Search for businesses with the word **WRECK** in their names.

* **Tip:** Start by scraping the first page to a dataframe, then expand to a loop that combines all of the pages. Finally combine all of the dataframes with `pd.concat`.
* **Tip:** There are a lot of ways to do this, although raw `pd.read_html` with a URL won't work! Some approaches are playwright-driven, some use [curlconverter](https://curlconverter.com/), etc etc. I recommend using requests and BeautifulSoup.
* **Tip:** You can't just do a `try`/`except`, because even if you ask for page 99999 it will always give you the last page again! Watch out that you don't get stuck in an infinite loop!

In [None]:
from playwright.async_api import async_playwright
playwright = await async_playwright().start()
browser = await playwright.chromium.launch(headless = False)
page = await browser.new_page()
url = "https://www.tdlr.texas.gov/tools_search/"
await page.goto(url)

await page.click("text=Company Name")
await page.fill("input[name='pht']", "WRECK")
await page.click("text=Search")




In [None]:

#await page.locator("namebutton").click(timeout=5000)

#await page.fill('Company Name', 'WRECK')

In [None]:
from bs4 import BeautifulSoup
import requests
my_url = "https://www.tdlr.texas.gov/tools_search/mccs_search_process.asp"
raw_html = requests.get(my_url).content

In [None]:
import pandas as pd

tables = pd.read_html(await page.content())
len(tables)

### Cleanup

If you haven't already, rename the columns to be:
    
    * Customer
    * DBA Name
    * TDLR Number
    * City
    * State
    * Zip code

and remove all of the rows where the customer name is `Customer`.

## Save as `wreckers.csv`

# Part Two: Company info

> You can use whatever tool you'd like for this, but remember that form submission doesn't necessarily mean Selenium/Playwright! If you want to go the `requests` route instead, it might mean anything from adding user-agent headers to using [curlconverter](https://curlconverter.com/) to steal the whole headers/cookies/form details. And the only way to know is trial-and-error!

## Step 1: Scraping one page

Try searching from the [tools page](https://www.tdlr.texas.gov/tools_search/) for the TDLR Number `006556161C`. From the results page, scrape the:

* Business name
* Phone number
* License status
* Physical address

And save the results into a dictionary. It's best if each item has its own key, but **it's fine to pull "larger" sections of the page and split them up in pandas later on**

## Step 2: Converting to a function

Write a function called `get_tdlr_info` that is given a TDLR number and returns a dictionary with the business name, phone number, license status, and physical address. You'll mostly be able to use the same content as above.

Test with `0654479VSF`, and confirm that the information is in there. Did it not work out? Go back and edit your selectors, or be a little broader in the parts of the page you sweep up.

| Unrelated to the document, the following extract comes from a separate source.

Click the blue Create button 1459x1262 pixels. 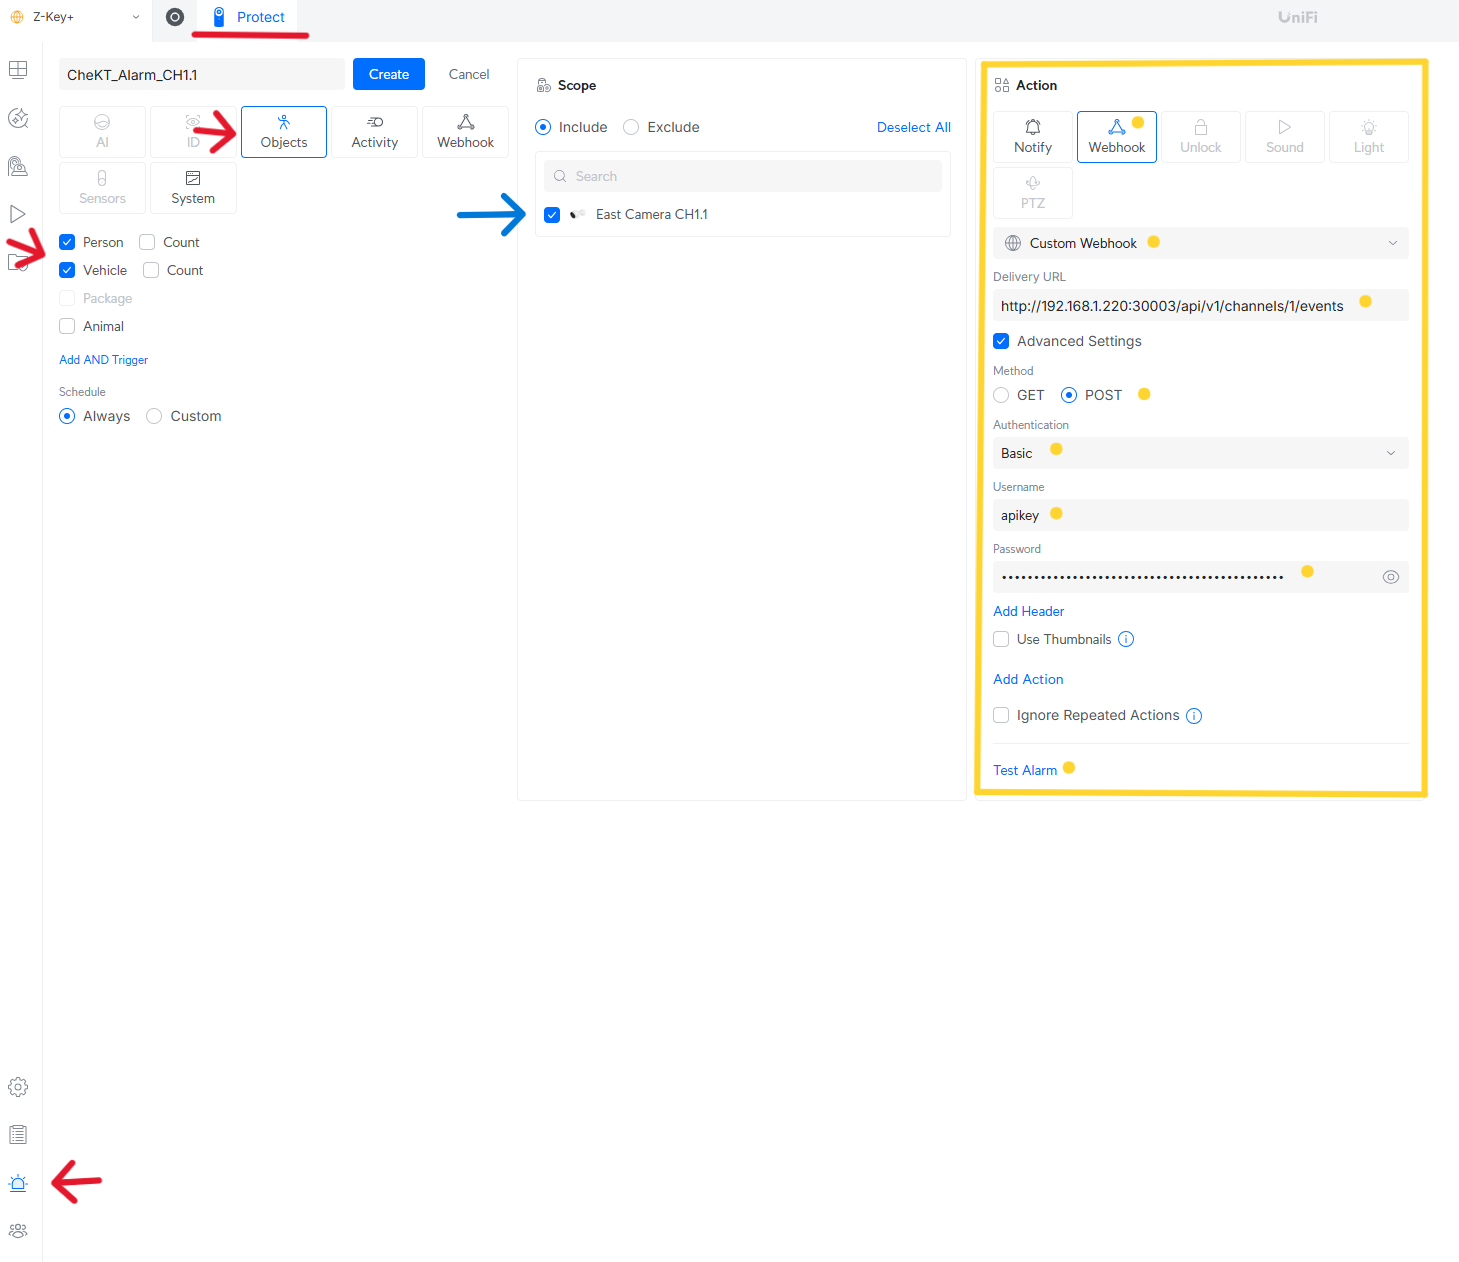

## Step 3: Scraping many pages

Using pandas, read in `trucks-subset.csv`.

## Scrape every single row, creating a new dataframe from the scraped data.

You probably want to refer to the classwork about using `.apply`.

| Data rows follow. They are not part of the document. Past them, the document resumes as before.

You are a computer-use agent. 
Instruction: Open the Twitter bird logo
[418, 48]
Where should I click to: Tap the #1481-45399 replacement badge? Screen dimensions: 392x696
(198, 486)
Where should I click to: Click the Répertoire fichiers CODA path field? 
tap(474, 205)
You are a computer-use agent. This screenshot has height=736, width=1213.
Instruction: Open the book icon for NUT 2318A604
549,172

Right now, the results from `.apply` will be a list of dictionaries. You can either change your function to `return pd.Series(data)` to make it become a dataframe automatically, or convert the list of dictionaries you end up with to a dataframe using `pd.DataFrame`.

* **Tip:** If you're using Playwright to navigate pages... it's going to be a bit more difficult.
* **Tip:** Remember to use `join` and not `merge` to combine your dataframes

## Save your dataframe as `data-uncleaned.csv`

# Cleaning your data

## Re-open the `data-uncleaned.csv` file

You probably want to set `pd.options.display.max_colwidth`

## Clean it up!

Make sure there are columns for

- Business name
- Phone number
- License status
- Physical address

And drop all of the other columns (The easiest way is to use `df.drop(columns=[...])`)

# Putting it together

## Open up `wreckers.csv` from Part 1

## Clean up the TDLR Number column to *just* the TDLR number

## Applying 

Use `.apply` to run your scraping script on all of your TDLR numbers. Save the results into a new dataframe.

* **Tip:** You can also just do this for the first 20 or so if you don't like waiting around.

### Use `.join` to combine it with the original dataframe

### Save to a CSV